According to Section 52 of the GST Act, 2017, TCS is mandated to be collected on the ‘net value of taxable supplies’[11] made through a website/portal by other suppliers where the consideration is to be collected by the e-commerce operator at the rate of 1%. However, as seen in the case mentioned above (in re: Opta Cabs Pvt. Ltd.), even when the consideration is collected by the supplier directly, the e-commerce operator is bound to deduct TCS.

In cases where the e-commerce platform is used to sell the products of the operator itself, TCS is not required to be collected. Those transactions will however be liable to GST at the prevailing rates. TCS is also not mandated for supply of exempted goods and services.

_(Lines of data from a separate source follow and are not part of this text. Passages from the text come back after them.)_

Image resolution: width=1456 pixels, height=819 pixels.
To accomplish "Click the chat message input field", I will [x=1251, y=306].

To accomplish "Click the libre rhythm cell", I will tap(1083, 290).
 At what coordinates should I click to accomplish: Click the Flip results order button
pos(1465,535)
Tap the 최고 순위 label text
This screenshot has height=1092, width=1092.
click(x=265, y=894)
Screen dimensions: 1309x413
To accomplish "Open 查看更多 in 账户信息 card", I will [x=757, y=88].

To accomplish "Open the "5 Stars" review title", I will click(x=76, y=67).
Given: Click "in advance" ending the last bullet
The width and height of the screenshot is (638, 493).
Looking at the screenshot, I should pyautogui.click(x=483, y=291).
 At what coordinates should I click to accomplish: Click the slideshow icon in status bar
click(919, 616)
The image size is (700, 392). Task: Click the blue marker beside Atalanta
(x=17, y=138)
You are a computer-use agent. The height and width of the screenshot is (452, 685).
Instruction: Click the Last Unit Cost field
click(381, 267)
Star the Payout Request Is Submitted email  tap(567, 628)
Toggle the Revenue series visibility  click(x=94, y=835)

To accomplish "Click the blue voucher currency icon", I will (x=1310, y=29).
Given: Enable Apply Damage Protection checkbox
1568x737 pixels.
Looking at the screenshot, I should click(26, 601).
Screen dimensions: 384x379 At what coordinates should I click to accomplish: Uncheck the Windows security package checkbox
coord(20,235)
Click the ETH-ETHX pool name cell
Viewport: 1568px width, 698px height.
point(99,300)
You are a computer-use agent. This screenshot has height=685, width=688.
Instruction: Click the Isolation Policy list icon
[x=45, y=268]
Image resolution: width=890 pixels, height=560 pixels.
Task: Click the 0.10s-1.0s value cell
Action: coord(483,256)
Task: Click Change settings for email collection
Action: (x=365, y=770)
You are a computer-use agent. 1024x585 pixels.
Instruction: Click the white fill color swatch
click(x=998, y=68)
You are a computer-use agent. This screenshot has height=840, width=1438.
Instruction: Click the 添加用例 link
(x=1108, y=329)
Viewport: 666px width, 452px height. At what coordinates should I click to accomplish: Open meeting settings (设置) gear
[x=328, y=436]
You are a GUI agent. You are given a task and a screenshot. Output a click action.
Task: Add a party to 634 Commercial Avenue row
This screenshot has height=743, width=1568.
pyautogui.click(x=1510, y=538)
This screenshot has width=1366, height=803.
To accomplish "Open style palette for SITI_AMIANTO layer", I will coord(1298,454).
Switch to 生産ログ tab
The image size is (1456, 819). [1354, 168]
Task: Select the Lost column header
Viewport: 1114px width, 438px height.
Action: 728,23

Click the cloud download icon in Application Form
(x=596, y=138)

It is also pertinent to mention at this point that the threshold limit exemptions are not made available to e-commerce operators as under Section 24(ix) of the CGST Act, 2017. One exception to this rule being is that in case where it is the liability of the e-commerce operator to pay tax on behalf of the suppliers under a notification issued under section 9 (5) of the CGST Act, 2017, such suppliers are allowed to make use of the threshold exemptions.

CONCLUSION:

GST law is a relatively new law and is undergoing changes. The complexities involved in an e-commerce transaction coupled with the changing interpretations of GST regime render it difficult to understand. An e-commerce operator involves in several transations on a daily basis. For the convenience of reporting and tracking the supply, the government has attempted to provide a comprehensive structure of taxation under GST. Every attempt has been made to simplify the concept hereinabove.

References:

[1] The E-commerce market in India, EcommerceDB, https://ecommercedb.com/en/markets/in/all, https://ecommercedb.com/en/markets/in/all

[2] Market size of e-commerce industry across India from 2014 to 2018, with forecasts until 2027, Statista, https://www.statista.com/statistics/792047/india-e-commerce-market-size/

[3]Work Programme on Electronic Commerce, 1998, World Trade Organisation, https://www.wto.org/english/thewto_e/minist_e/mc11_e/briefing_notes_e/bfecom_e.htm

[4] Glossary, OECD, https://stats.oecd.org/glossary/detail.asp?ID=4721

[5] DPIIT, https://dpiit.gov.in/sites/default/files/ru1124.pdf

[6] E-commerce, Ministry of Electronic and Information Technology, https://www.meity.gov.in/e-commerce

[7] Section 2(16) of the Consumer Protection Act, 2019

[8] The CGST Act, 2017 is in consonance with the SGST Act, 2017 and the UTGST ACT, 2017 with minor differences not applicable to the present discussion.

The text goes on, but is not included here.